4 Nájera, P., Ma, W., Sorrel, M. A., & Abad, F. J. (2025). Assessing item-level fit for the sequential G-DINA model. Behaviormetrika, 1-24. https://doi.org/10.1007/s41237-025-00263-8
This study addresses the need for item-level model fit assessment in the Sequential Process Model (SPM), an extension of Cognitive Diagnostic Models (CDMs) designed for graded responses. While prior work proposed tools for Q-matrix validation and category-level model selection in the SPM, item-level fit had not yet been explored. The authors adapt three well-known item-fit statistics to the SPM and evaluate their performance through simulation. Results show the methods are generally conservative but effective in detecting meaningful misspecifications, with practical guidance provided for applied use.

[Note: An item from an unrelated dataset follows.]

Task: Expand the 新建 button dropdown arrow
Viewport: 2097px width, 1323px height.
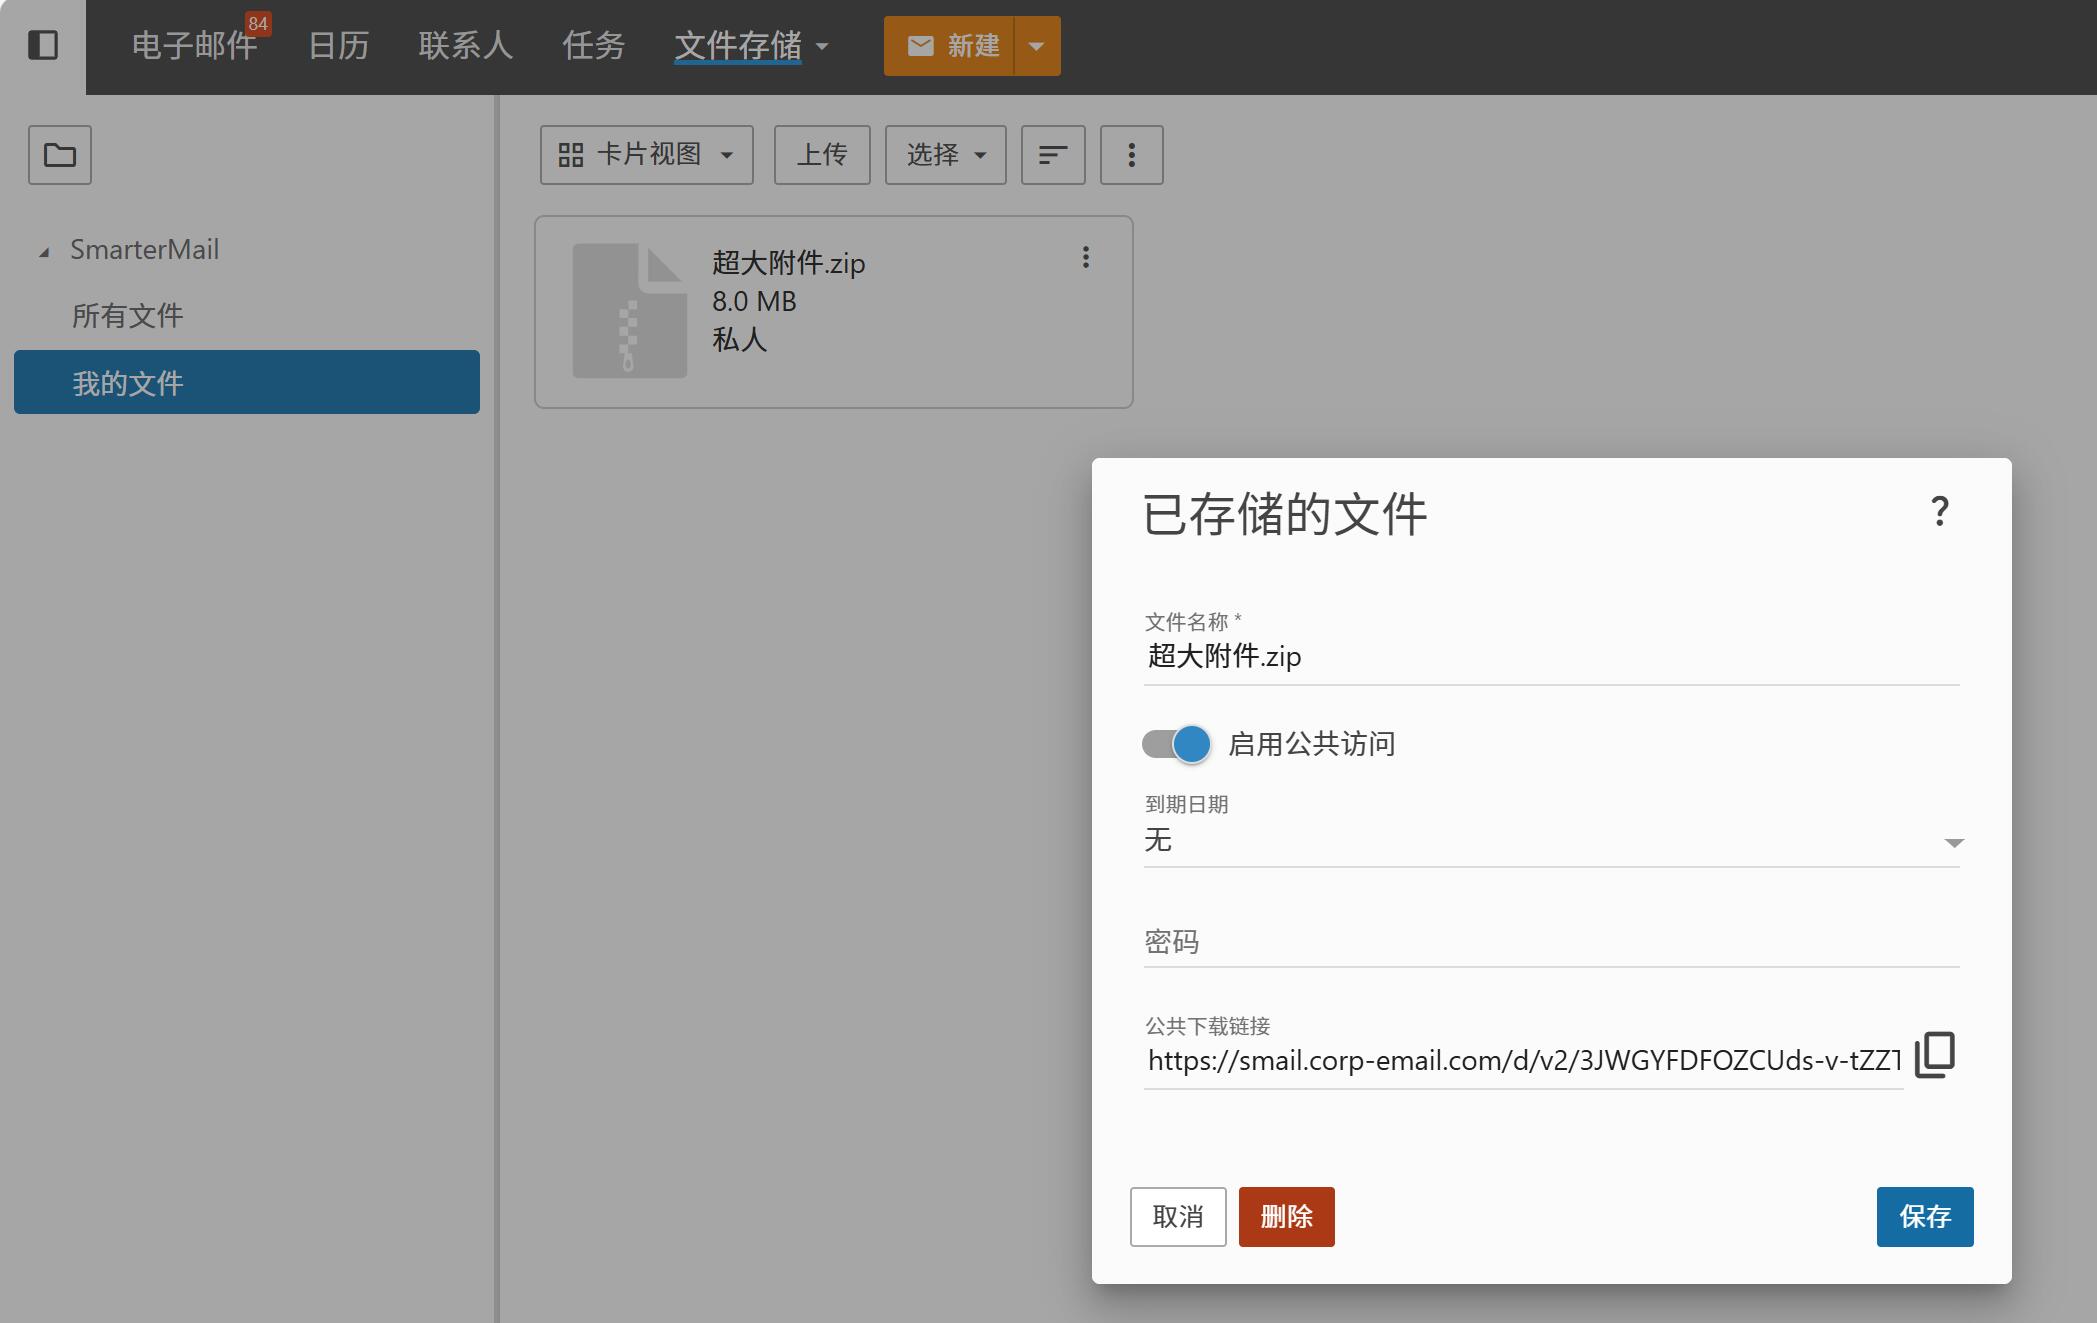Action: click(x=1037, y=46)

3 Nájera, P., Kreitchmann, R. S., Escudero, S., Abad, F. J., de la Torre, J., & Sorrel, M. A. A general diagnostic modeling framework for forced-choice items (2025). British Journal of Mathematical and Statistical Psychology. https://doi.org/10.1111/bmsp.12393
This study extends diagnostic classification modeling (DCM) to better
handle forced-choice (FC) item formats used in assessing noncognitive
traits. It introduces an adaptation of the G-DINA model for FC
responses, addressing limitations in Huang’s (2023) FC-DCM, particularly
under variable item discrimination. Simulation studies and a real-data
application show that the adapted G-DINA model achieves more accurate
classifications and better model fit.
The proposed method is available in the R package cdmTools.
2 Iglesias, D., Sorrel, M. A., & Olmos, R. Cross-validation and predictive metrics in psychological research: Do not leave out the leave-one-out (2025). Behavioral Research Methods, 3, 57-85. https://doi.org/10.3758/s13428-024-02588-w
This study explores how to better integrate explanatory and predictive practices in psychological research by improving how prediction error is estimated. It highlights the limitations of common cross-validation (CV) methods, especially when estimating prediction error in the widely used R² metric. We propose the use of an alternative method to compute leave-one-out (LOO) R², which outperforms traditional approaches. Results from simulations and real data show that this method is more accurate, and it is available in the R package OutR2.
1 Graña, D. F., S. Kreitchmann, R., Abad, F. J., & Sorrel, M. A. (2024). Equally vs. unequally keyed blocks in forced-choice questionnaires: Implications on validity and reliability. Journal of Personality Assessment, 1-14. https://doi.org/10.1080/00223891.2024.2420869
Forced-choice (FC) questionnaires have gained interest, but the inclusion of unequally keyed item pairs remains debated. Unequal pairs may introduce social desirability issues but could enhance reliability and score interpretation. A study with 1,125 psychology students compared two FC questionnaires (with and without unequally keyed pairs) and assessed reliability, validity, and ipsativity. The results showed no significant differences in reliability, validity, or ipsativity, suggesting no clear advantage for one format. The study recommends using equally keyed blocks to avoid potential validity issues due to response biases.